▸ **WORK ORDER**
For the data below, give again exactly the lines from the one containing "Reseñas (732, 118)" through the one containing "Support (779, 59)", both ends included, and no others.

-------- DATA FOR THIS TASK

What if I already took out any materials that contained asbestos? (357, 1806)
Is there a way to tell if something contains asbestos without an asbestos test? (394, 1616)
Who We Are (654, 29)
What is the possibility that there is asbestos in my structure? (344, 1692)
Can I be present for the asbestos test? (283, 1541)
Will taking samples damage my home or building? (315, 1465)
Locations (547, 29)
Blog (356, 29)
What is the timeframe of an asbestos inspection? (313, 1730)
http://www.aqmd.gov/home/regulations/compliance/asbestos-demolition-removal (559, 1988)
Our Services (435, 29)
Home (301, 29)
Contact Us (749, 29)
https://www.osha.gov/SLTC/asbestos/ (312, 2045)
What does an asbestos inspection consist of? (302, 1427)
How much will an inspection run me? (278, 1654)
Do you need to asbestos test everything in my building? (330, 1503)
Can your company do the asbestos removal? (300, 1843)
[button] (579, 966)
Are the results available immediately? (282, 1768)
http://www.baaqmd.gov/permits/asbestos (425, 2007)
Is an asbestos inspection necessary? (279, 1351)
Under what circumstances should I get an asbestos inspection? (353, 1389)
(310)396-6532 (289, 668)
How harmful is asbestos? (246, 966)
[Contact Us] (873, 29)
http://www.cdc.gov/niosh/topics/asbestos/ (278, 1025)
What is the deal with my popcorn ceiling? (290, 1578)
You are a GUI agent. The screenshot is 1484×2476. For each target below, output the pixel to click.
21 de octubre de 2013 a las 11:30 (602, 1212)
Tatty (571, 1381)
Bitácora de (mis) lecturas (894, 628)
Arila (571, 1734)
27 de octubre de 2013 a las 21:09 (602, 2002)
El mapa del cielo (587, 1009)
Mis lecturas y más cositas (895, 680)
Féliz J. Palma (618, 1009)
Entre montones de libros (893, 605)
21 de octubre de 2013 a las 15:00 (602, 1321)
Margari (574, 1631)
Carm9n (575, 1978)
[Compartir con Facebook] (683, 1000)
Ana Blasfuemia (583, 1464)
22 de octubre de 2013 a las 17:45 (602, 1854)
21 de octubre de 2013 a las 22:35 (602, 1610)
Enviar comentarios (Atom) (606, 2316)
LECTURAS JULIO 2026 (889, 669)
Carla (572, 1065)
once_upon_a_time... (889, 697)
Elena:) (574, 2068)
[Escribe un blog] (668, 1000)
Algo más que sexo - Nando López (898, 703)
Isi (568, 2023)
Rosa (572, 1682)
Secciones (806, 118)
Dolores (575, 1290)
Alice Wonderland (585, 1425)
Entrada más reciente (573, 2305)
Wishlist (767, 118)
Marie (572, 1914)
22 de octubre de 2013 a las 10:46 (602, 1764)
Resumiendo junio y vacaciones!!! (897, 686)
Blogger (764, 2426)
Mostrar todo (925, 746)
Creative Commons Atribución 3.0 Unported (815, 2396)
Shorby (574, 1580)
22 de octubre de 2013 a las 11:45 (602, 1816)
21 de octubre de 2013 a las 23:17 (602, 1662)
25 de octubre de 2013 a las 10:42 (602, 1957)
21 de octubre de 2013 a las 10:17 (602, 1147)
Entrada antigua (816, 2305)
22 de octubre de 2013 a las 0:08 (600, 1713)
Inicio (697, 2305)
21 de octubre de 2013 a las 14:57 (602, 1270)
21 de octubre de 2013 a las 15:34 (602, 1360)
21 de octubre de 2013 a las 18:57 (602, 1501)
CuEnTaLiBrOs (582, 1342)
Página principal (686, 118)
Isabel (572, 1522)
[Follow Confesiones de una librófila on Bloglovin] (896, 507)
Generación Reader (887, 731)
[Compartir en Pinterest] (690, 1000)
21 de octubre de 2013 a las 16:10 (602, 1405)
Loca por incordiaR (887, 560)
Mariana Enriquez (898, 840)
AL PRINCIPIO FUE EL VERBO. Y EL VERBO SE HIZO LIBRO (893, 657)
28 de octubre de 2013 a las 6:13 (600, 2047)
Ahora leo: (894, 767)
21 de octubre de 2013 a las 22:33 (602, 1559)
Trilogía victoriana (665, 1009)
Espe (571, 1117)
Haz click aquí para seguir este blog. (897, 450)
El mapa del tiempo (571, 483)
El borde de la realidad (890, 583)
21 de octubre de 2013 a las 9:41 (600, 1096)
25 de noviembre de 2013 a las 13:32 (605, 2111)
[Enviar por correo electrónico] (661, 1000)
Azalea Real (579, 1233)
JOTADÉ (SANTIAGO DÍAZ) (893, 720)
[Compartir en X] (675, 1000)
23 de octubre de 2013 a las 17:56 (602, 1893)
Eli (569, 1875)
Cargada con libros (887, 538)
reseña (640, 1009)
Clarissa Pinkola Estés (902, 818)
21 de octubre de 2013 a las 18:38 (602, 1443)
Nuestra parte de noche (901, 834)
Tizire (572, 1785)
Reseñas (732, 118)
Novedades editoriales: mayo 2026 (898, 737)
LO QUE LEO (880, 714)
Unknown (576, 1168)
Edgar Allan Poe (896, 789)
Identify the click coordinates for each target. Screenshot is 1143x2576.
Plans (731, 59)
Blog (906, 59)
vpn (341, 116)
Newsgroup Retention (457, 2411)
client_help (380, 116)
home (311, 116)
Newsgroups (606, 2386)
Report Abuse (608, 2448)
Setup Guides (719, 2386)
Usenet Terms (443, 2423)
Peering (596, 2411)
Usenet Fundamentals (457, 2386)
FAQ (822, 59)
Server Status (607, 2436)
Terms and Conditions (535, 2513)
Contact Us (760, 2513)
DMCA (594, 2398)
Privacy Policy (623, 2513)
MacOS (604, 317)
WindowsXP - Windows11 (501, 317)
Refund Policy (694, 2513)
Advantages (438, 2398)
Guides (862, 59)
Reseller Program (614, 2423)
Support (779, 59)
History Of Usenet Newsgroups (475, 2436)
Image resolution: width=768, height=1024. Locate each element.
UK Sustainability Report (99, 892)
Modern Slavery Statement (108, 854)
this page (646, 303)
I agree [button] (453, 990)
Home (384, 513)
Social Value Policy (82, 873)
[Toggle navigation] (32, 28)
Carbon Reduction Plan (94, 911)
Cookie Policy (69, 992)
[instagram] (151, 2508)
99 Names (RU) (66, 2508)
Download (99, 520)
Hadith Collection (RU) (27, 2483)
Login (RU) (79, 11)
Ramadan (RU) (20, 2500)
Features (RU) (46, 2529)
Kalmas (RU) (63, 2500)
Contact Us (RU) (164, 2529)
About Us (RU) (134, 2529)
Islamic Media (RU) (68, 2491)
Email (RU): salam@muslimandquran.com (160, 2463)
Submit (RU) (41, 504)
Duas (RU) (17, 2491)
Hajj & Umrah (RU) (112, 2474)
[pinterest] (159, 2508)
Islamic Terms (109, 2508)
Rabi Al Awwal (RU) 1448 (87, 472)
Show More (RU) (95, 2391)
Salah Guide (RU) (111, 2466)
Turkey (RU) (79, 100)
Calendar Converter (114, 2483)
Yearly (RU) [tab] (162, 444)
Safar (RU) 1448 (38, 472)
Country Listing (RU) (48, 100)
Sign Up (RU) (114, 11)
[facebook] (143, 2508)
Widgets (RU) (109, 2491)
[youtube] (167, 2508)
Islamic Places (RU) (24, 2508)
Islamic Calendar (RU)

----------------

▸ **WORKED SOLUTION**
Reseñas (732, 118)
Novedades editoriales: mayo 2026 (898, 737)
LO QUE LEO (880, 714)
Unknown (576, 1168)
Edgar Allan Poe (896, 789)
Identify the click coordinates for each target. Screenshot is 1143x2576.
Plans (731, 59)
Blog (906, 59)
vpn (341, 116)
Newsgroup Retention (457, 2411)
client_help (380, 116)
home (311, 116)
Newsgroups (606, 2386)
Report Abuse (608, 2448)
Setup Guides (719, 2386)
Usenet Terms (443, 2423)
Peering (596, 2411)
Usenet Fundamentals (457, 2386)
FAQ (822, 59)
Server Status (607, 2436)
Terms and Conditions (535, 2513)
Contact Us (760, 2513)
DMCA (594, 2398)
Privacy Policy (623, 2513)
MacOS (604, 317)
WindowsXP - Windows11 (501, 317)
Refund Policy (694, 2513)
Advantages (438, 2398)
Guides (862, 59)
Reseller Program (614, 2423)
Support (779, 59)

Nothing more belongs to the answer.